* **The exercise**
Rewrite all of the records below, replacing every occurrence of "magnifier" with "magnifying glass" and leaving everything else unchanged.

Records on locating visible targets:

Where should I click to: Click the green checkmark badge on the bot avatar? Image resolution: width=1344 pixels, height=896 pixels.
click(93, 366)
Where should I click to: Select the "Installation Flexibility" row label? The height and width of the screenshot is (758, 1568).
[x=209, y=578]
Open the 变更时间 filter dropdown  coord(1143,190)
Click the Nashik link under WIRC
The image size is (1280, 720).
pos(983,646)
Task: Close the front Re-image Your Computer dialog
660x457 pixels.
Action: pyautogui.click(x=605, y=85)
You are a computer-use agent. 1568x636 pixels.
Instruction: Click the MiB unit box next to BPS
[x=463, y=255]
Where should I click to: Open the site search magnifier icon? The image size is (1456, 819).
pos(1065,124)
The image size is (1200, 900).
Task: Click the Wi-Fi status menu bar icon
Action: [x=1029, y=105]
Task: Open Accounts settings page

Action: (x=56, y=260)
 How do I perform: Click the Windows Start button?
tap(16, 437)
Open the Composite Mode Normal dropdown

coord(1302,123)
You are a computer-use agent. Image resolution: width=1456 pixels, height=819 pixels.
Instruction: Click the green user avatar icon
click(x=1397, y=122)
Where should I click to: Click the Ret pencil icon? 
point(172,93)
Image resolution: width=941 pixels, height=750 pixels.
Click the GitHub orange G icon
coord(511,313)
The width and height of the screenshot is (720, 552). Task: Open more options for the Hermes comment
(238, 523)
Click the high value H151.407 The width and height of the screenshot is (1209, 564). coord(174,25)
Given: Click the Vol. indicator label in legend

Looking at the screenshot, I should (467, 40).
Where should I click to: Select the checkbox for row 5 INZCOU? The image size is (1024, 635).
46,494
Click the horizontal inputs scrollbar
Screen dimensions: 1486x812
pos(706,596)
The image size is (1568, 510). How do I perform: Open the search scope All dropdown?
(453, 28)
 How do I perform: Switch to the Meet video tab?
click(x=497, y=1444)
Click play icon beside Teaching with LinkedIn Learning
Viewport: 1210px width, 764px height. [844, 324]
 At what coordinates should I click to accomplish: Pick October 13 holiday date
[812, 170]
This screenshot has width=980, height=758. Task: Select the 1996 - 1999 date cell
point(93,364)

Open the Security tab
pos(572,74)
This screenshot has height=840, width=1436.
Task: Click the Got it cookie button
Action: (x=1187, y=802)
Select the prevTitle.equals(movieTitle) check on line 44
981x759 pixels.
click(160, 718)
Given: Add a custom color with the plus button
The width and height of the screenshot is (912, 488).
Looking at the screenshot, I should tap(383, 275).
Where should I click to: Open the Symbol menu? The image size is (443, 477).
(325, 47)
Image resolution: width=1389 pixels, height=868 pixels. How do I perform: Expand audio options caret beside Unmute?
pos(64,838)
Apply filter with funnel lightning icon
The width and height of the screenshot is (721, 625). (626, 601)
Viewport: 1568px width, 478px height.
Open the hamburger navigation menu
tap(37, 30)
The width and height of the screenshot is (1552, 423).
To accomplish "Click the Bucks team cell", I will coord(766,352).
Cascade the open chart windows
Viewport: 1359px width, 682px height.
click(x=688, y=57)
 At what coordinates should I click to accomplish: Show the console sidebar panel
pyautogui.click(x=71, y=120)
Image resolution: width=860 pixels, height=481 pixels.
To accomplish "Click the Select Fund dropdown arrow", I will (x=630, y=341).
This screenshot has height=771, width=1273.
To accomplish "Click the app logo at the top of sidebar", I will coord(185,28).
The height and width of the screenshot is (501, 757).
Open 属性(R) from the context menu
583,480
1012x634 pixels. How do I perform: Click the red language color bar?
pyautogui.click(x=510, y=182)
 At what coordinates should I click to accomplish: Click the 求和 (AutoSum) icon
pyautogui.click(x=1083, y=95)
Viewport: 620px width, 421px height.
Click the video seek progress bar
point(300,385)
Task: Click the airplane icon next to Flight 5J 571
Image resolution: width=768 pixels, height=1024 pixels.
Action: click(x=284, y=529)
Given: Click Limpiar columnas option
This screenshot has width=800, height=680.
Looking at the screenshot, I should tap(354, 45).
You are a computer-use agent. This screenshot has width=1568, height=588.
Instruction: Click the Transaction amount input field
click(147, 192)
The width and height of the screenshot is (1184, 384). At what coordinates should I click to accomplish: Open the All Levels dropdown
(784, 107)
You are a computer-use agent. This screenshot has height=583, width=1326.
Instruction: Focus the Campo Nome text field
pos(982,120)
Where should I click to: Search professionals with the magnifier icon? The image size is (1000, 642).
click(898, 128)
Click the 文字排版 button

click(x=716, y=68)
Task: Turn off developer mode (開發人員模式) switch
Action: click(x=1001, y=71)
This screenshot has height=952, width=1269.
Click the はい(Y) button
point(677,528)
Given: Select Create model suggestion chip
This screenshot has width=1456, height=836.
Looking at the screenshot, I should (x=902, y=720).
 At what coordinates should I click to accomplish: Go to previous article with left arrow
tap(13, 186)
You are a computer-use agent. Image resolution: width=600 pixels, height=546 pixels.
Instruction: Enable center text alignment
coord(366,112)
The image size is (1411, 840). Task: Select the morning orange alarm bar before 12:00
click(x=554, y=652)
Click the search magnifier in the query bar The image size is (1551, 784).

* **Complete output**
Where should I click to: Click the green checkmark badge on the bot avatar? Image resolution: width=1344 pixels, height=896 pixels.
click(93, 366)
Where should I click to: Select the "Installation Flexibility" row label? The height and width of the screenshot is (758, 1568).
[x=209, y=578]
Open the 变更时间 filter dropdown  coord(1143,190)
Click the Nashik link under WIRC
The image size is (1280, 720).
pos(983,646)
Task: Close the front Re-image Your Computer dialog
660x457 pixels.
Action: pyautogui.click(x=605, y=85)
You are a computer-use agent. 1568x636 pixels.
Instruction: Click the MiB unit box next to BPS
[x=463, y=255]
Where should I click to: Open the site search magnifying glass icon? The image size is (1456, 819).
pos(1065,124)
The image size is (1200, 900).
Task: Click the Wi-Fi status menu bar icon
Action: [x=1029, y=105]
Task: Open Accounts settings page

Action: (x=56, y=260)
 How do I perform: Click the Windows Start button?
tap(16, 437)
Open the Composite Mode Normal dropdown

coord(1302,123)
You are a computer-use agent. Image resolution: width=1456 pixels, height=819 pixels.
Instruction: Click the green user avatar icon
click(x=1397, y=122)
Where should I click to: Click the Ret pencil icon? 
point(172,93)
Image resolution: width=941 pixels, height=750 pixels.
Click the GitHub orange G icon
coord(511,313)
The width and height of the screenshot is (720, 552). Task: Open more options for the Hermes comment
(238, 523)
Click the high value H151.407 The width and height of the screenshot is (1209, 564). coord(174,25)
Given: Click the Vol. indicator label in legend

Looking at the screenshot, I should (467, 40).
Where should I click to: Select the checkbox for row 5 INZCOU? The image size is (1024, 635).
46,494
Click the horizontal inputs scrollbar
Screen dimensions: 1486x812
pos(706,596)
The image size is (1568, 510). How do I perform: Open the search scope All dropdown?
(453, 28)
 How do I perform: Switch to the Meet video tab?
click(x=497, y=1444)
Click play icon beside Teaching with LinkedIn Learning
Viewport: 1210px width, 764px height. [844, 324]
 At what coordinates should I click to accomplish: Pick October 13 holiday date
[812, 170]
This screenshot has width=980, height=758. Task: Select the 1996 - 1999 date cell
point(93,364)

Open the Security tab
pos(572,74)
This screenshot has height=840, width=1436.
Task: Click the Got it cookie button
Action: (x=1187, y=802)
Select the prevTitle.equals(movieTitle) check on line 44
981x759 pixels.
click(160, 718)
Given: Add a custom color with the plus button
The width and height of the screenshot is (912, 488).
Looking at the screenshot, I should tap(383, 275).
Where should I click to: Open the Symbol menu? The image size is (443, 477).
(325, 47)
Image resolution: width=1389 pixels, height=868 pixels. How do I perform: Expand audio options caret beside Unmute?
pos(64,838)
Apply filter with funnel lightning icon
The width and height of the screenshot is (721, 625). (626, 601)
Viewport: 1568px width, 478px height.
Open the hamburger navigation menu
tap(37, 30)
The width and height of the screenshot is (1552, 423).
To accomplish "Click the Bucks team cell", I will coord(766,352).
Cascade the open chart windows
Viewport: 1359px width, 682px height.
click(x=688, y=57)
 At what coordinates should I click to accomplish: Show the console sidebar panel
pyautogui.click(x=71, y=120)
Image resolution: width=860 pixels, height=481 pixels.
To accomplish "Click the Select Fund dropdown arrow", I will (x=630, y=341).
This screenshot has height=771, width=1273.
To accomplish "Click the app logo at the top of sidebar", I will coord(185,28).
The height and width of the screenshot is (501, 757).
Open 属性(R) from the context menu
583,480
1012x634 pixels. How do I perform: Click the red language color bar?
pyautogui.click(x=510, y=182)
 At what coordinates should I click to accomplish: Click the 求和 (AutoSum) icon
pyautogui.click(x=1083, y=95)
Viewport: 620px width, 421px height.
Click the video seek progress bar
point(300,385)
Task: Click the airplane icon next to Flight 5J 571
Image resolution: width=768 pixels, height=1024 pixels.
Action: click(x=284, y=529)
Given: Click Limpiar columnas option
This screenshot has width=800, height=680.
Looking at the screenshot, I should tap(354, 45).
You are a computer-use agent. This screenshot has width=1568, height=588.
Instruction: Click the Transaction amount input field
click(147, 192)
The width and height of the screenshot is (1184, 384). At what coordinates should I click to accomplish: Open the All Levels dropdown
(784, 107)
You are a computer-use agent. This screenshot has height=583, width=1326.
Instruction: Focus the Campo Nome text field
pos(982,120)
Where should I click to: Search professionals with the magnifying glass icon? The image size is (1000, 642).
click(898, 128)
Click the 文字排版 button

click(x=716, y=68)
Task: Turn off developer mode (開發人員模式) switch
Action: click(x=1001, y=71)
This screenshot has height=952, width=1269.
Click the はい(Y) button
point(677,528)
Given: Select Create model suggestion chip
This screenshot has width=1456, height=836.
Looking at the screenshot, I should (x=902, y=720).
 At what coordinates should I click to accomplish: Go to previous article with left arrow
tap(13, 186)
You are a computer-use agent. Image resolution: width=600 pixels, height=546 pixels.
Instruction: Enable center text alignment
coord(366,112)
The image size is (1411, 840). Task: Select the morning orange alarm bar before 12:00
click(x=554, y=652)
Click the search magnifying glass in the query bar The image size is (1551, 784).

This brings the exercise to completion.